Home Reflections And then it hit me…

And then it hit me…


Interviews. I hate them. I could prepare for hours and still spout garbage when I get there.

When I am at home practising, I flow like a stream. Everything is fine. The answers melt off my tongue. My face is a candle of happiness. I’ve got this! I tell myself.

Then I get to the site. And I walk into the room. And the questions begin. Suddenly, I don’t really hear what they are saying. I wish to be anywhere else but there.

I feel uncomfortable. The only thoughts that flow through my mind is when will it end.

They keep asking more questions and my head spins. Then it’s my turn. I ask meaningless questions, my body screaming at me to get out as fast as I can.

It’s over. I leave. And I know that I did not do well and will not get the job.

At first I wondered, maybe it was the type of questions they were asking me. Maybe that was the reason why I could not respond the way I wanted.

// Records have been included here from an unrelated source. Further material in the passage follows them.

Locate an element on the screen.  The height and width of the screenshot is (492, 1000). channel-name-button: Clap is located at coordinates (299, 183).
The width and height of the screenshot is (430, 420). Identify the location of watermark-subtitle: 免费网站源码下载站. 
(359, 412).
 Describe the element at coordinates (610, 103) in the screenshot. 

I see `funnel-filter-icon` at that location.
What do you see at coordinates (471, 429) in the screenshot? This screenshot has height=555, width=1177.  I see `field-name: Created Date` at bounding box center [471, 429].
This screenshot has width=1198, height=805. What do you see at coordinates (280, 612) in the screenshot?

Afterwards, I thought that perhaps it was just nervousness that was causing me to say unnecessary things. But that wasn’t it at all.

I’ve sent out countless CV’s and received few callbacks, callbacks that resulted in disaster.

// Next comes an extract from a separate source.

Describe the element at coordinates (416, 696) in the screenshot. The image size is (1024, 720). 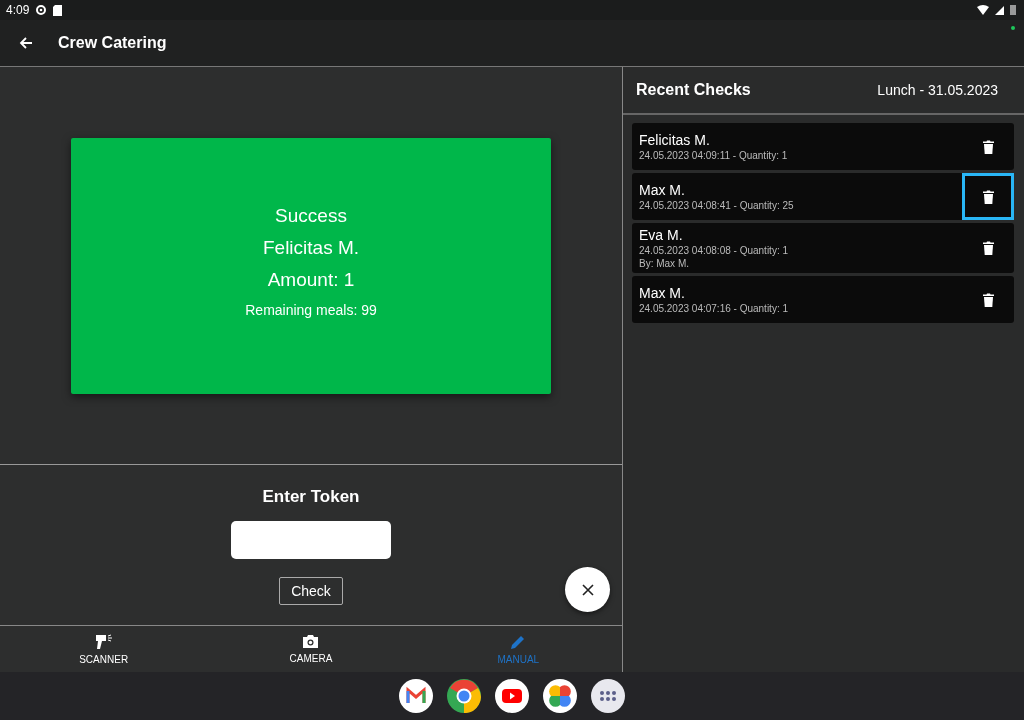
I see `mail-icon` at that location.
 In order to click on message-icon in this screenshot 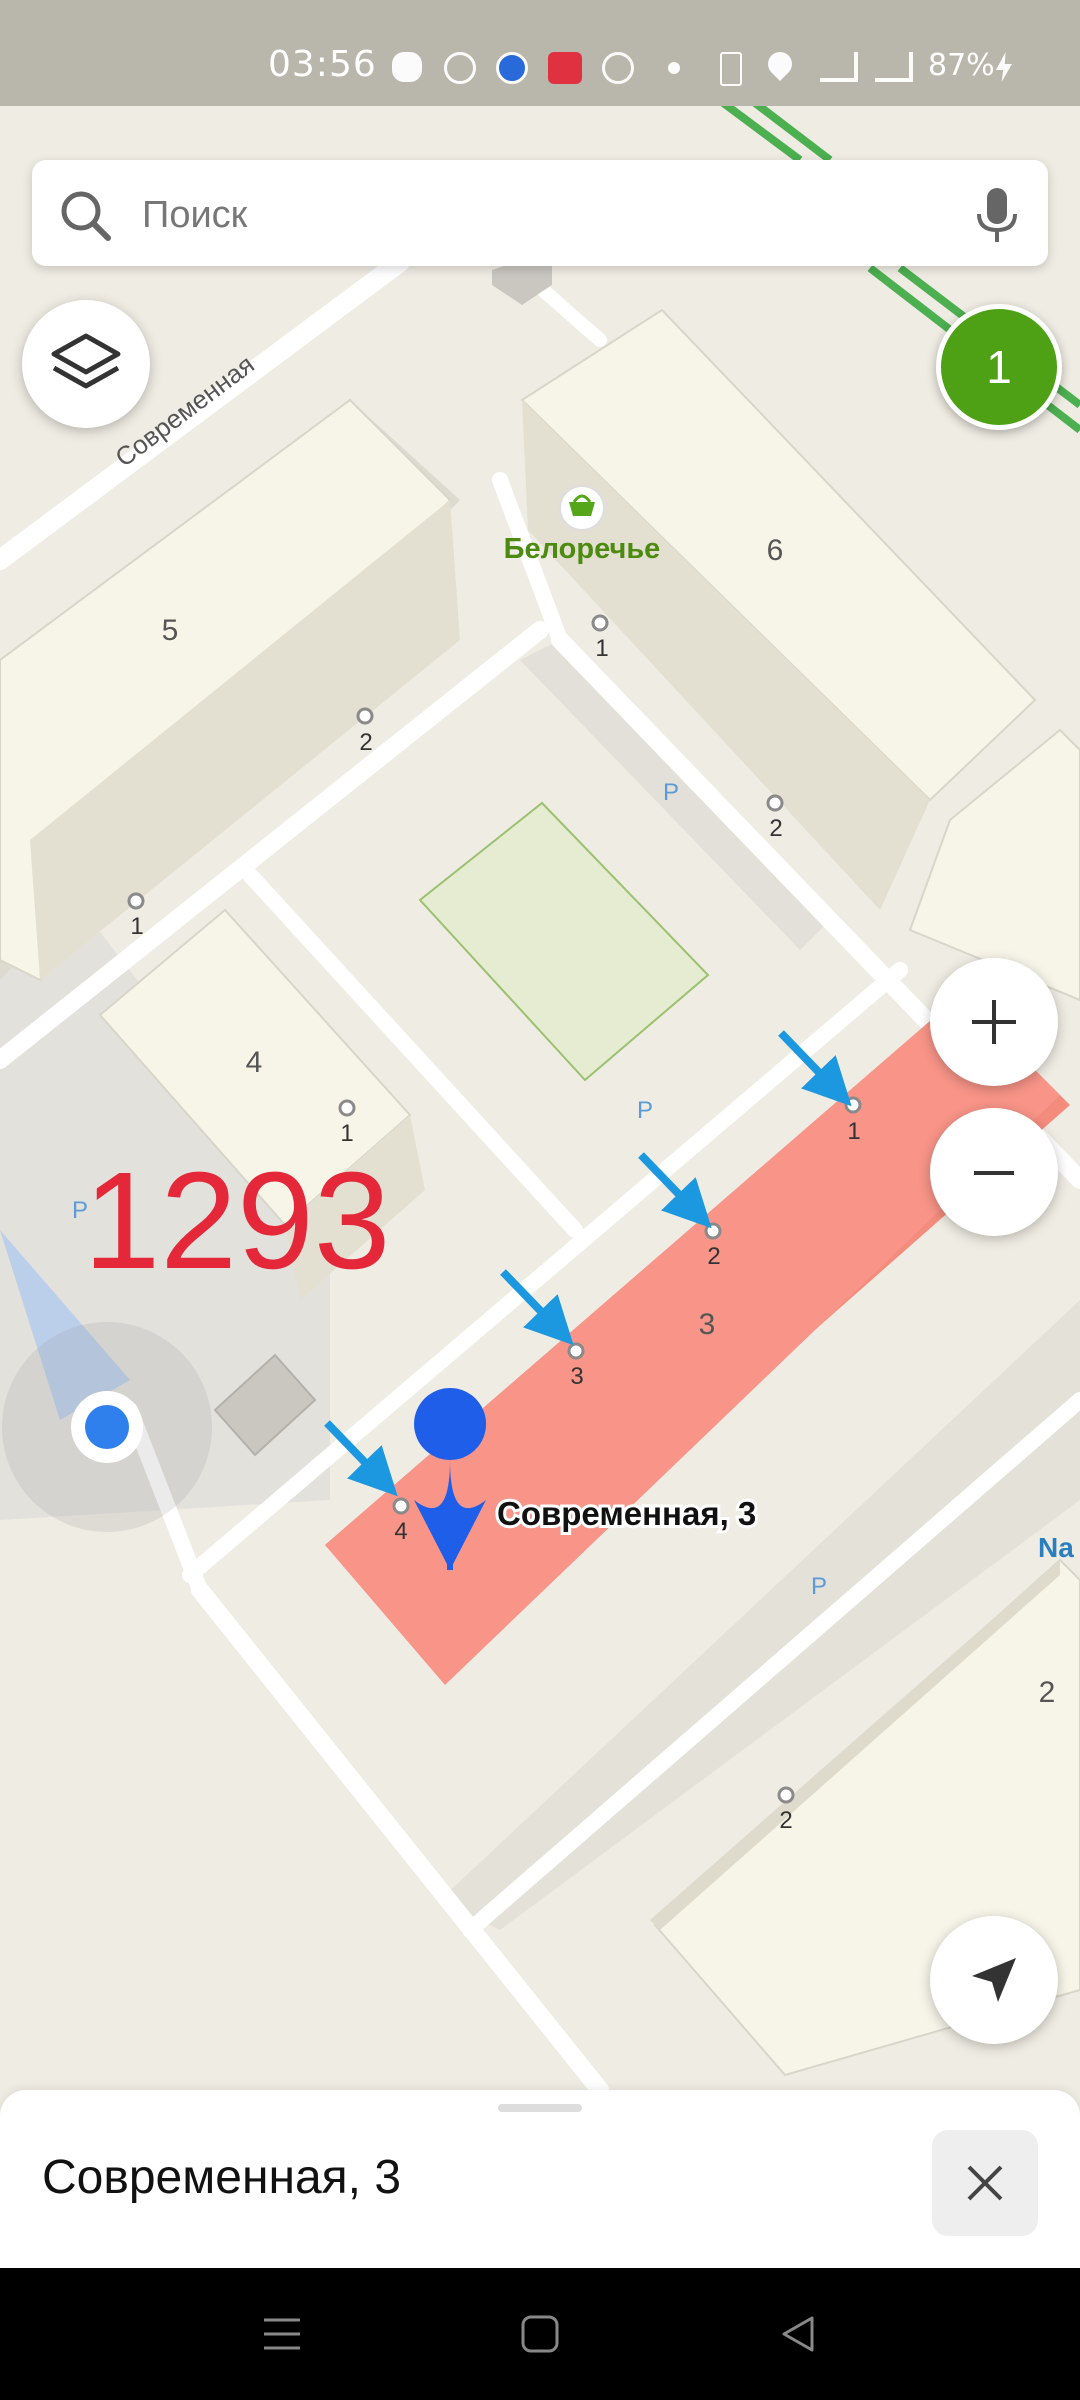, I will do `click(407, 67)`.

Soon, I got disenchanted with the process and started looking for jobs passively. That way, I would not get my hopes high.

Then came the time of Covid. The time of the great seclusion. When the country started reopening, I started to apply for positions again. I had gotten a callback for a position I had applied for and they wanted to do the interview via Zoom.

I was very pleased with this arrangement. Not having to leave the house was a benefit to me. I believed that I should at least do better at this interview since I would be in my comfort zone.

Alas! It was not to be.

It seemed that more nonsense came forth from my mouth. I then realised that something else was the problem. But what?

Later, I chatted with my nefarious half, and he suggested that maybe I was not focused. Maybe I did not have clear cut goals and aspirations.

I pondered upon it. I thought that was it. But it wasn’t.

And then it hit me. Just as the realisation that Aramis from my meowkateers was a girl, I realised the cause of my problem.

The truth is I was uncomfortable talking about myself. I never realised it until now. So I had to dig deeper. Why was I uncomfortable talking about myself?


Throughout my life, whenever I tried to talk about myself or what went on in my life, no one listened. After analysing these repeated events, I came to the conclusion that I did not matter.

I stopped talking to everyone and withdrew deep into myself. If people asked how I was doing, I would give a short response and then deflect the topic to something else.

Interviews, therefore, make me uncomfortable because I have to talk about myself, which is difficult for me.

What about my previous jobs you ask? Strangely enough, most, if not all of my previous jobs did not require me to go through a formal interview. And no, it wasn’t any “pull-strings” or nepotism that got me the interview. I sent in my application, hoped for the best and they called.

Then, it was more like I meet the person in charge, they tell me what they want and expect, I affirm and then I report for duty. And it works out. No inquisition; happy me.

So now that I have figured out my problem and its source, I have to try to fix it. That is going to be a challenge. It is not going to be easy to undo this behaviour that I have cultivated for many, many moons.

I think that I may have an idea how I can overcome this but people may think I am a bit crazy. But most people already think that so I’ll be living up to my reputation.

Let me see if trying this strategy that I have come up with will help me do better going forward.

P.S. Aramis was from a litter of kittens that was born in the yard on Ash Wednesday of this year to a stray cat. Since there were three of them, I named them Athos, Porthos and Aramis aka the Meowkateers. At the time, I couldn’t distinguish their sexes but I assumed they were all boys. It was only when they turned four weeks old, I realised Aramis, was in fact, a girl.